• _Supplied entries_:
--- START ---

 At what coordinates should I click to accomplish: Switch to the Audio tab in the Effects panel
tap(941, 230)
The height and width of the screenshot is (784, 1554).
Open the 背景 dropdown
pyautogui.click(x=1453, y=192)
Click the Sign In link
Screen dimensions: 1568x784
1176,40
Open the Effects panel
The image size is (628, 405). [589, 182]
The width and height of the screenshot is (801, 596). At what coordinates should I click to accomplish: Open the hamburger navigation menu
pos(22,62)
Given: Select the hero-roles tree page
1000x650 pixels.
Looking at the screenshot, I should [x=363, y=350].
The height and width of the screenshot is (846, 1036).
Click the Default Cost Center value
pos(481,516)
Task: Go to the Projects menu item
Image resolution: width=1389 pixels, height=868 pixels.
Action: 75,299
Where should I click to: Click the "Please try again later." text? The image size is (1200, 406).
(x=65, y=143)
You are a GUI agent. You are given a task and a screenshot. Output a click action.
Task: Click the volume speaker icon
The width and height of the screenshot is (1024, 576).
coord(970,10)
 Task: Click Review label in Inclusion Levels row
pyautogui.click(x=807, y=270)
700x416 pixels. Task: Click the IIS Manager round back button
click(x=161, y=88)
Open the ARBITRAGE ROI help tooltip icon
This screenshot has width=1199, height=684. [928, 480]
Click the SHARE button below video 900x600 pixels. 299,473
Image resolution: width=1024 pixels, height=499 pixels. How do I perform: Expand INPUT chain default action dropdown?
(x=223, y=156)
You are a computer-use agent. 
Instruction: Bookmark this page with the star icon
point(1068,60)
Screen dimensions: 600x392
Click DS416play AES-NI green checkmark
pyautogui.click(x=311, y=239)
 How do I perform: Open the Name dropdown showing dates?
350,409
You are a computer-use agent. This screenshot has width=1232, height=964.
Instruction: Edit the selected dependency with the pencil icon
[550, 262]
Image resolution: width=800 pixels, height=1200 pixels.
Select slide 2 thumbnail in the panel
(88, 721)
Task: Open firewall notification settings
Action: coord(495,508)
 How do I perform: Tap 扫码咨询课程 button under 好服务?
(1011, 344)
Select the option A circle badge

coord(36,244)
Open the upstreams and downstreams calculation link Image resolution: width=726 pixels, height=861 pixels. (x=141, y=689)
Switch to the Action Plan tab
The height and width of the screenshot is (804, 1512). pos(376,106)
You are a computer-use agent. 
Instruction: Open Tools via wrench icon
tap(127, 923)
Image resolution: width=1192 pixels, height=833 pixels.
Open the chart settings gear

--- END ---

• _The problem_: Scan the listing above. Collect all lines with the word "agent".

• _Solution_:
You are a GUI agent. You are given a task and a screenshot. Output a click action.
You are a computer-use agent. 
You are a computer-use agent. This screenshot has width=1232, height=964.
You are a computer-use agent. 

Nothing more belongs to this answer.